Raw Data Format: What Comes In

Source: EPIC CSV Files

Each embryo is stored as a comma-separated table in dataset/raw/*.csv.

File count: 260 unique recordings
File size: 1-5 MiB each (uncompressed)
Encoding: UTF-8

Column Breakdown

Here’s what each column means:

Column Type What it tells us
cellTime str Row ID (artifact; removed)
cell str Cell name in C. elegans nomenclature (e.g., “ABal”, “Zrp1aaa”)
time int Timepoint (1-indexed, typically 1–210)
none int Unknown field (legacy; ignored)
global int Unused metadata offset
local int Unused metadata offset
blot float Fluorescence intensity: brightfield/dark-field marker.

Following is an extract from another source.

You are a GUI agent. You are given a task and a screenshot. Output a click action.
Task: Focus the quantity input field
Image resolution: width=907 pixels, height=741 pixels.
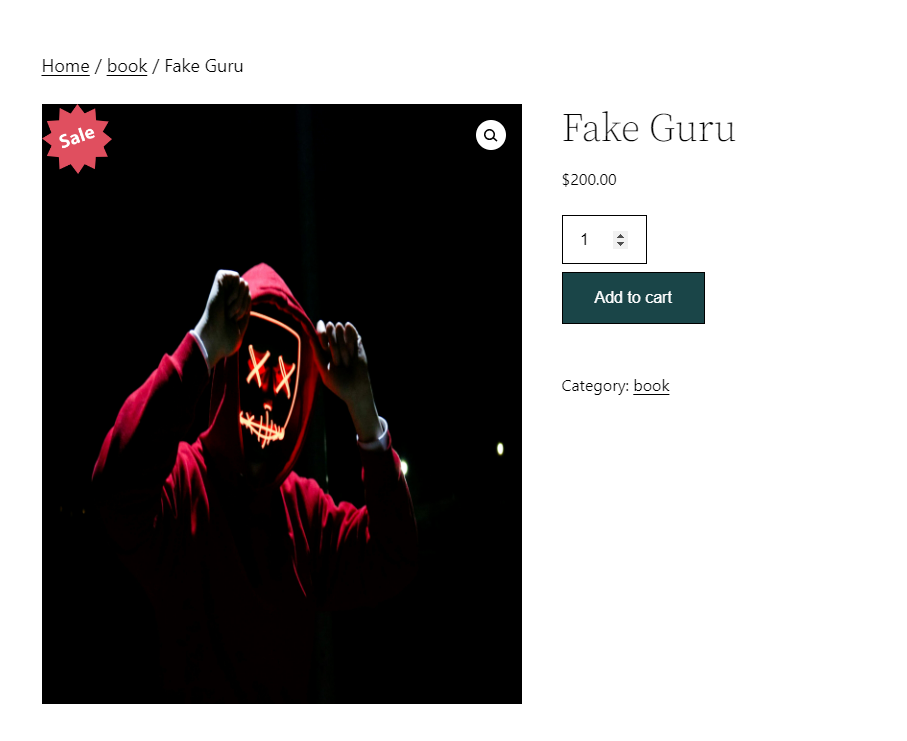pyautogui.click(x=604, y=239)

Primary cell identity. Range: ~100 to 10M arbitrary units
cross float Cross-correlation metric (unused)
z float Depth coordinate (focal plane offset relative to reference). Range: 0–200 μm
x float Horizontal position (X-axis, pixels). Range: 0–512 px
y float Vertical position (Y-axis, pixels). Range: 0–512 px
size float Cell volume / morphological size (estimated counts). Range: ~10–5000 AU
gweight float Image intensity weight (unused)

Example Raw Record

cellTime,cell,time,none,global,local,blot,cross,z,x,y,size,gweight
ABal:25,ABal,25,22722,-2278,10,815432,-2278,19.2,166,257,74,815432

This means: Cell named ABal at timepoint 25 is located at position (166 px, 257 px, 19.2 μm) with fluorescence intensity 815432 AU and volume ~74 AU.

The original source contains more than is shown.